Cardiac troponin I release after open heart surgery: a marker of myocardial protection?

^a Service de Chirurgie Thoracique et Cardiovasculaire, Service de Biochimie, CNRS UPRES A 7054, Association Claude Bernard, Hôpital Henri Mondor, Créteil, France

Accepted for publication May 8, 2000.

Address reprint requests to Dr Vermès, Service de Chirurgie Thoracique et Cardiovasculaire, Hôpital Henri Mondor, 51, avenue du Maréchal De Lattre de Tassigny, 94010 Créteil, France
e-mail: loisance{at}univ-paris12.fr

	Abstract

Top Abstract Introduction Patients and methods Results Comment References

 
Background. Unlike creatine kinase MB isoenzyme, cardiac troponin I (cTnI) is a highly specific marker of myocardial injury. Its release has recently been studied after coronary artery bypass grafting operation. However, its significance after open heart surgery (OHS) remains to be determined. This protein release could be a marker of myocardial protection. We sought to study cTnI release after OHS in patients with normal coronary arteries and to compare it with cTnI release in patients after coronary artery bypass graft (CABG) surgery.

Methods. Eighty-five patients undergoing OHS and 86 patients undergoing CABG were enrolled in the study. CTnI concentrations were measured in serial venous blood samples drawn before surgery and immediately, 12 hours, 24 hours, 48 hours, and 5 days after aortic unclamping.

Results. In the OHS group and in the CABG group without acute myocardial infarction (AMI), cTnI peaked at 12 hours postoperatively (6.35 ± 6.5 and 5.38 ± 8.55 ng/mL, respectively) and normalized on day 5 postoperatively (0.57 ± 2 and 0.72 ± 1.62 ng/mL, respectively). CTnI concentration did not differ significantly between the OHS group and the CABG group in the absence of AMI for any samples considered. In the CABG group, 2 patients had AMI. In the OHS group, cTnI levels at 12 hours postoperatively were found to correlate closely with CPB and aortic cross-clamping (ACC) times, contrary to the CABG group, which correlated only with occurrence of AMI. CTnI release was independent of age and ejection fraction in either group.

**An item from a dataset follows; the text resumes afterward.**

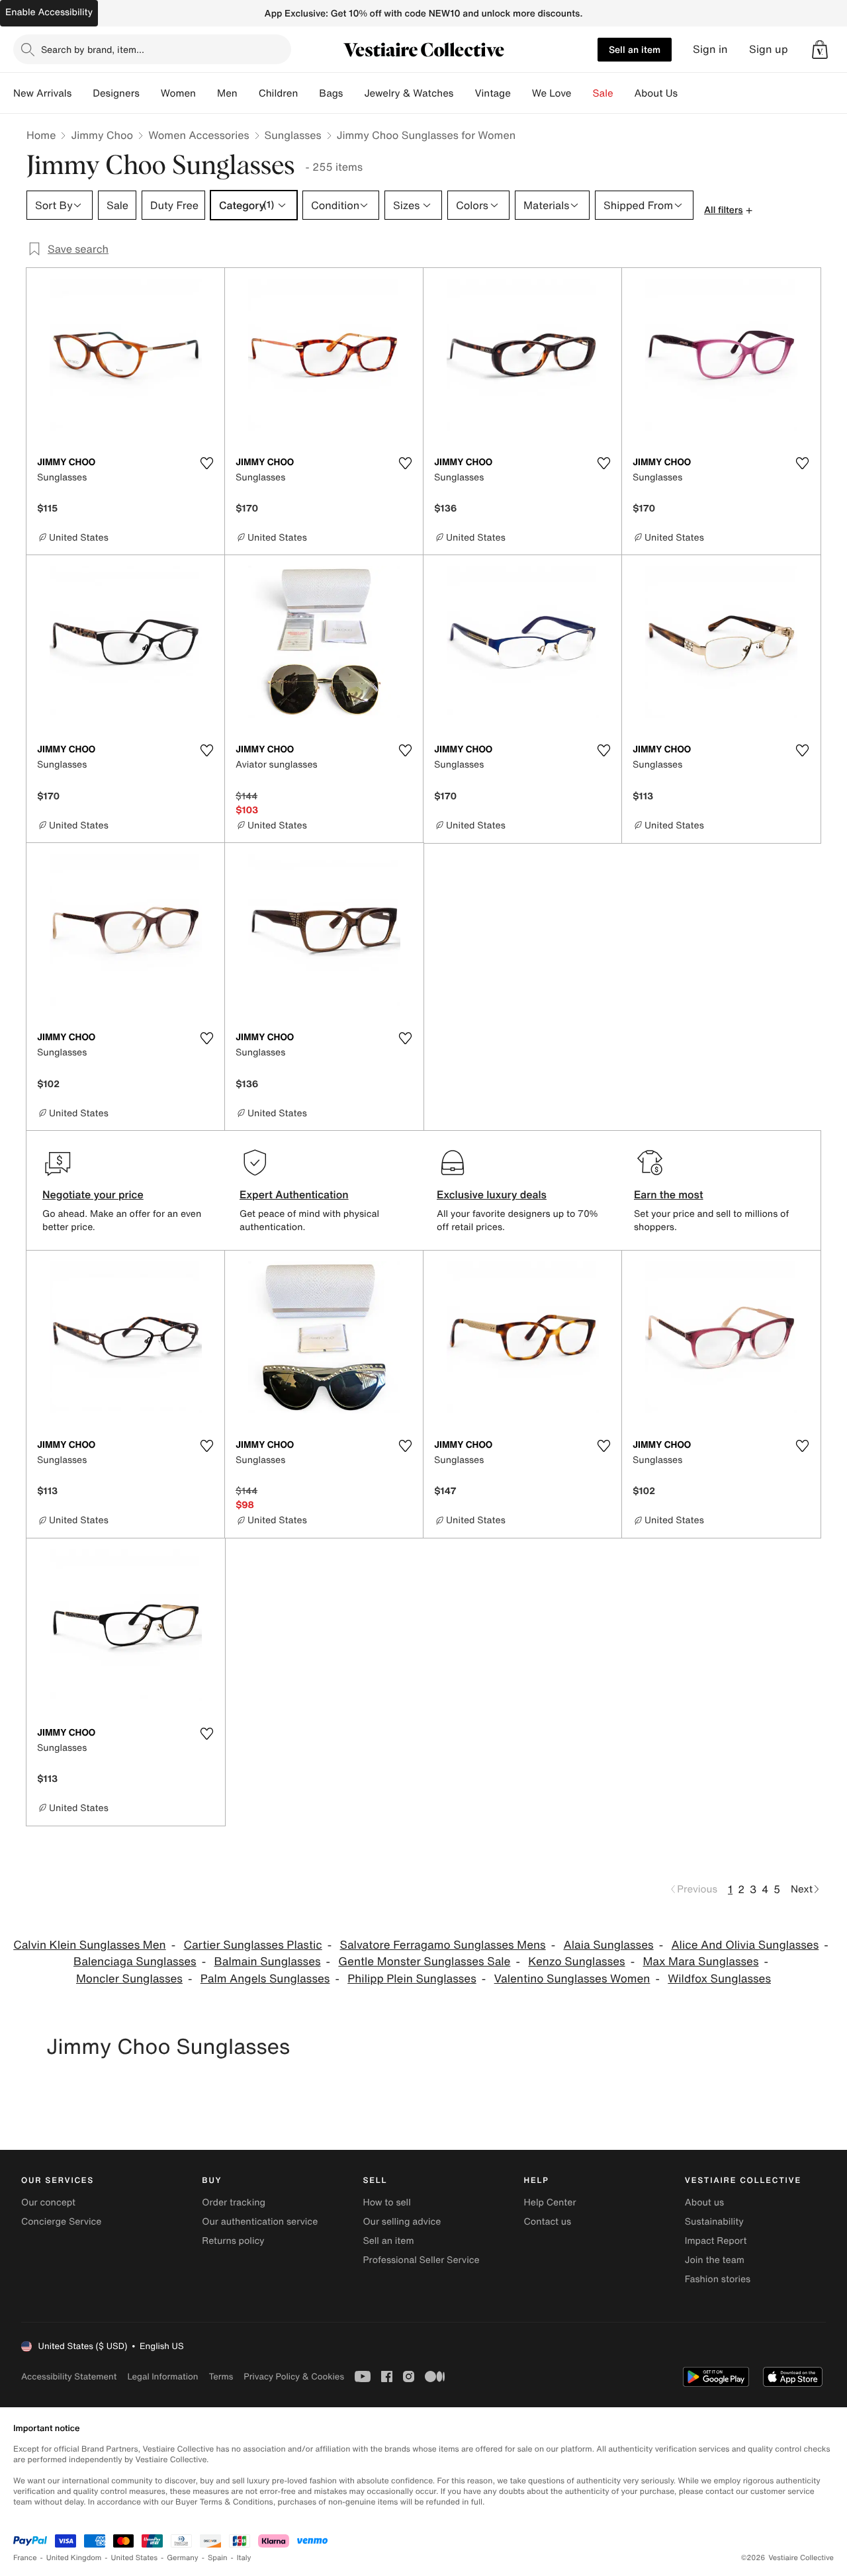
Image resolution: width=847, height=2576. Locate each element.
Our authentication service (260, 2222)
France (25, 2558)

Conclusions. cTnI release in patients after OHS with normal coronary arteries has the same profile as cTnI release in patients after CABG in the absence of AMI. However, its peak at 12 hours postoperatively is only correlated to ACC and CPB times, which is contrary to cTnI release after CABG surgery. This observation suggests that cTnI could be a marker of myocardial ischemia after OHS.

	Introduction

Top Abstract Introduction Patients and methods Results Comment References

 
Cardiac troponin is a reliable specific marker of myocardial injury [1–3], more specific and sensitive than total creatine kinase (CK) activity and CK mass [4]. It has been suggested that cardiac troponin I (cTnI) specificity to detect myocardial injury may be greater than that of cardiac troponin T [5]. Moreover, cTnI is an independent predictive factor of cardiac events in patients with unstable angina [6].

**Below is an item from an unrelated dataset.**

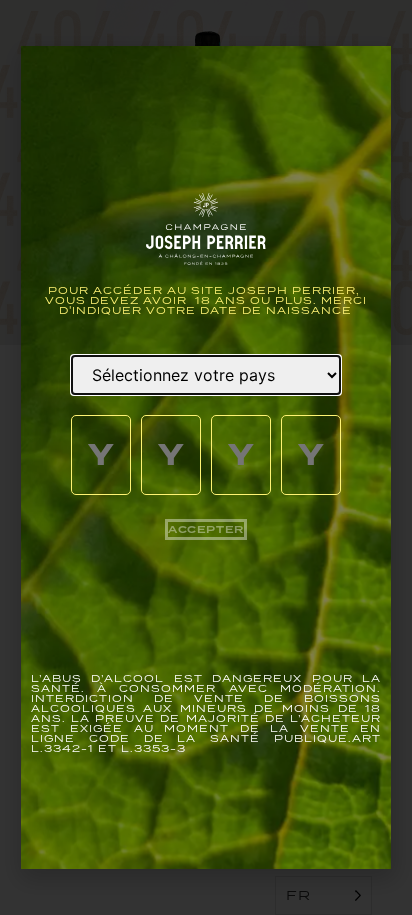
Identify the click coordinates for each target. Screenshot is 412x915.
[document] (206, 457)
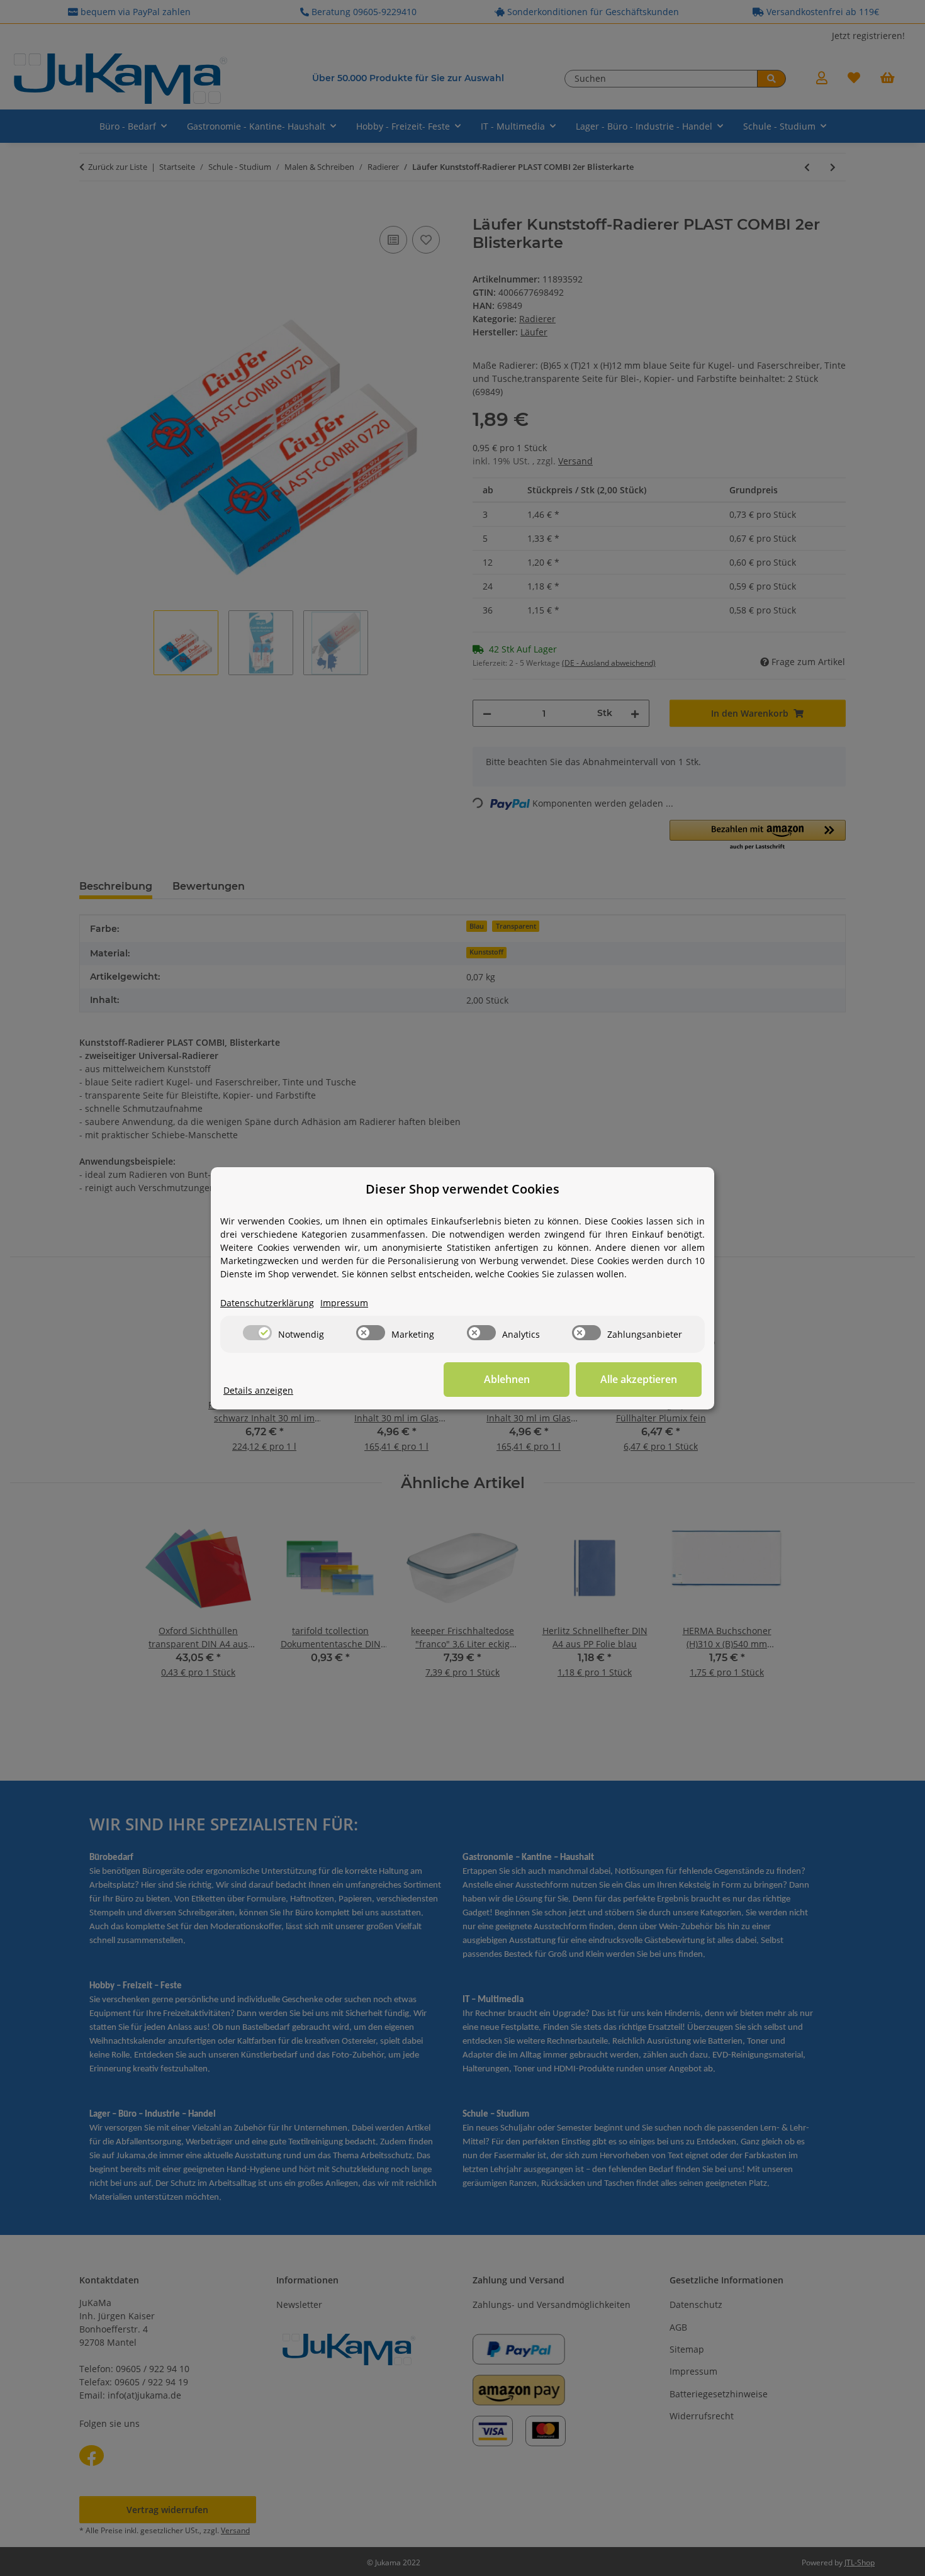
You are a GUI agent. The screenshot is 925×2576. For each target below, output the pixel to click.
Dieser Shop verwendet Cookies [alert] (462, 1188)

After abdominal aortic surgery, specificity of cTnI as a marker to exclude postoperative myocardial infarction has been demonstrated by Ben Ayed and associates [7]. However, in the postoperative period after cardiac surgery, diagnosis of acute myocardial infarction (AMI) remains difficult to establish. Aortic cross-clamping induces myocardial ischemia, which results in increased serum levels of the usual biochemical markers and interferes with the diagnosis of AMI.

Previous studies have suggested that cTnI concentration may represent a valuable marker to confirm the diagnosis of postoperative myocardial infarction in coronary artery bypass graft (CABG) patients [8, 9]. However, limited reports are available to assess the use of cTnI as a marker of myocardial ischemia after open heart surgery (OHS) [10]. The use of these markers could be of some interest to assess the quality of myocardial protection during procedures.

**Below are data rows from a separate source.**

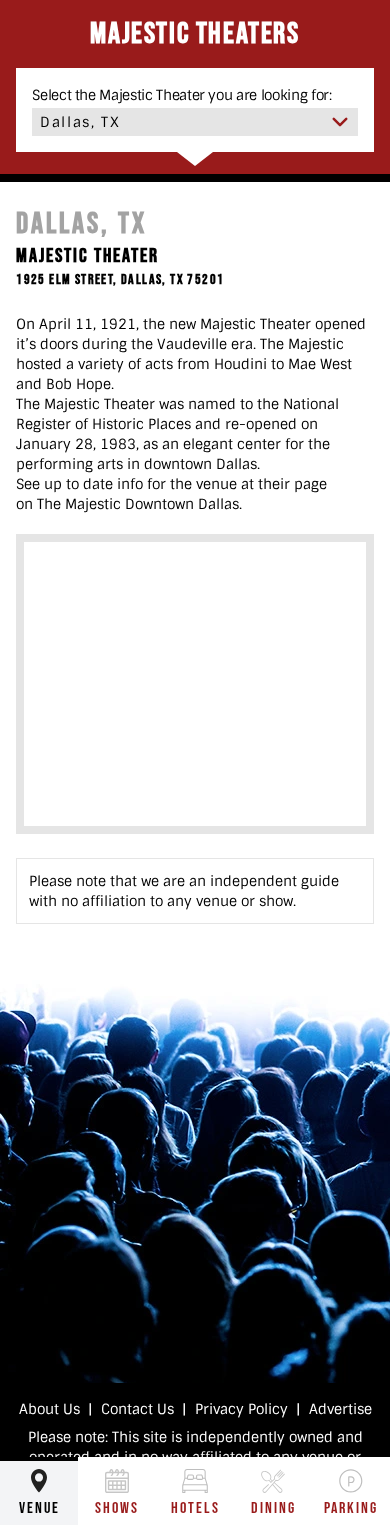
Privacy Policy (241, 1409)
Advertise (340, 1409)
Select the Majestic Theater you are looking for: (181, 95)
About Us (49, 1409)
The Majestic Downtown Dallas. (139, 504)
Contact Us (137, 1409)
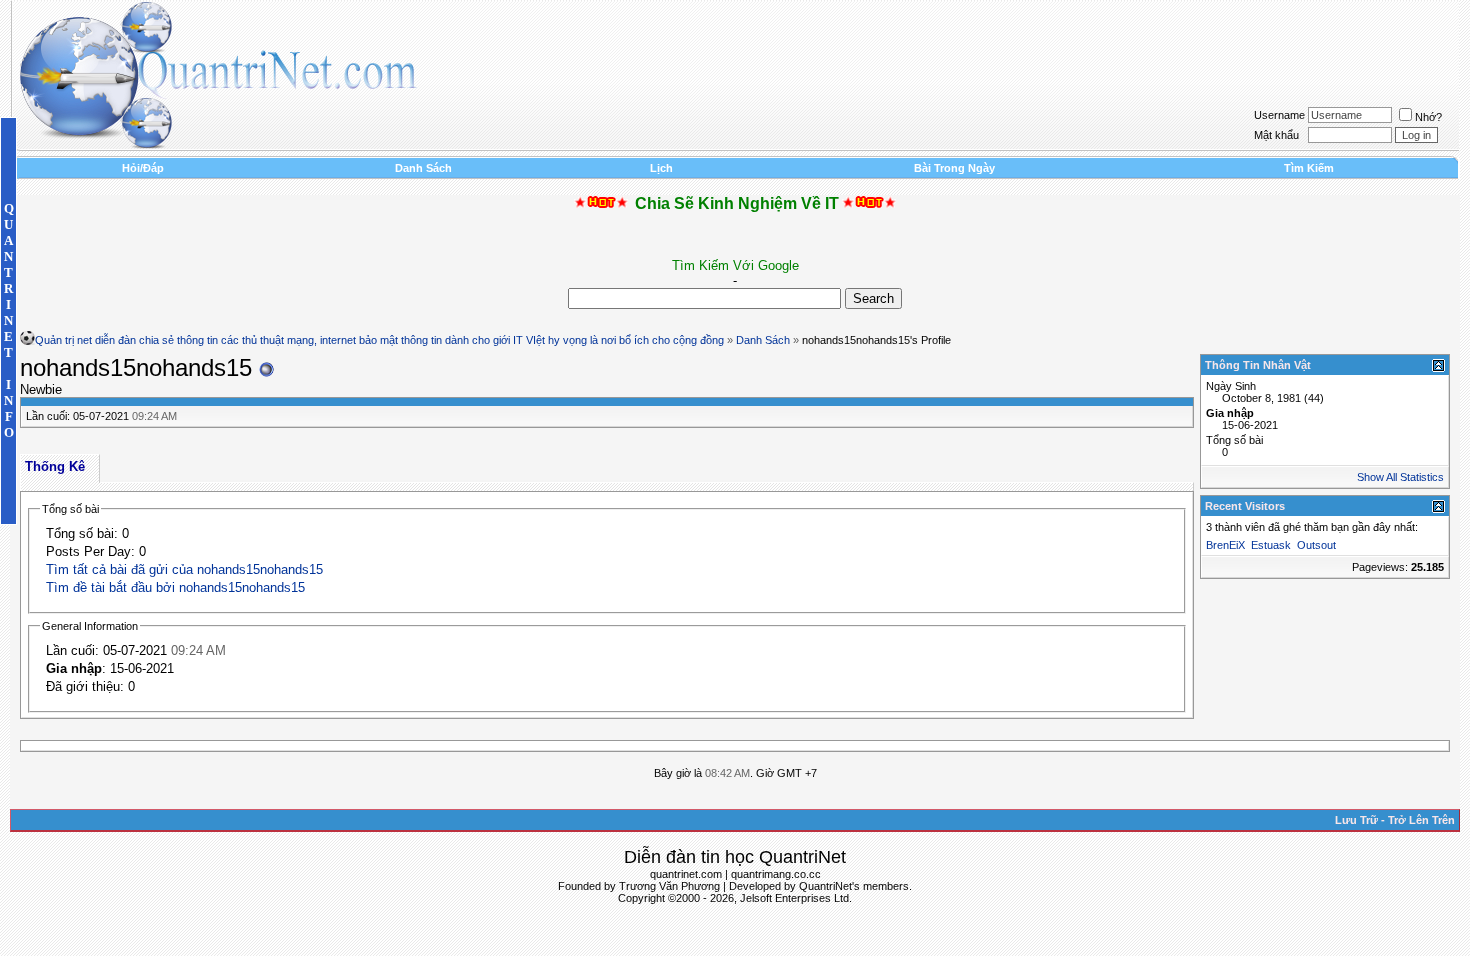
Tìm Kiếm (1309, 168)
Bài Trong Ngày (954, 168)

The purpose of this study was to measure cTnI release after OHS in patients with normal coronary arteries compared with cTnI release after CABG and to assess cTnI as a marker of myocardial injury after OHS.

	Patients and methods

Top Abstract Introduction Patients and methods Results Comment References

 
Patients
One hundred eighty-seven patients, indicated for OHS or CABG, were enrolled prospectively from November 1997 to November 1998 in this study. Exclusion criteria were: patients with poor image quality to allow echocardiographic evaluation of segmental wall motion abnormalities (12 patients); patients with left bundle branch block or paced rhythm on 12-lead electrocardiogram (ECG) (4 patients); and patients with significant lesion on coronarography in the OHS group. A significant lesion was considered for greater than 50% stenosis on left anterior descending artery, right coronary artery, or circumflex or for greater than 40% stenosis on left main artery. No emergencies were included.

Procedure
Out of 171 patients, 85 underwent OHS (OHS group) (aortic replacement, n = 66; mitral replacement, n = 1; mitral repair, n = 8; Bentall, n = 10) and 86 underwent CABG (CABG group) with two- or three-vessel disease. An average of three grafts per patient were performed with 75% of arterial grafts.

All patients underwent moderate hypothermic cardiopulmonary bypass (28°C to 32°C). Myocardial protection was achieved using a cold antegrade crystalloid cardioplegia solution (Fabiani solution).

Preoperative measures for each patient included cTnI plasma level, ECG, and baseline echocardiography. Troponin I assays were performed immediately after procedure, and repeated at 12 hours, 24 hours, 48 hours, and 5 days after surgery. ECG was obtained daily.

Echocardiography analysis
Echocardiographic assessment was performed preoperatively and 5 to 7 days after surgery. We used a commercially available ultrasound imaging system without second harmonic imaging capabilities (Vingmed 800) with a 2- to 5-Mhz transducer. Complete ultrasonic examination was performed by a single experienced echocardiographer without knowledge of clinical and biochemical informations. The American Society of Echocardiography 16-segment model [11] was used, except for septal wall motion analysis because of the postoperative septal shift.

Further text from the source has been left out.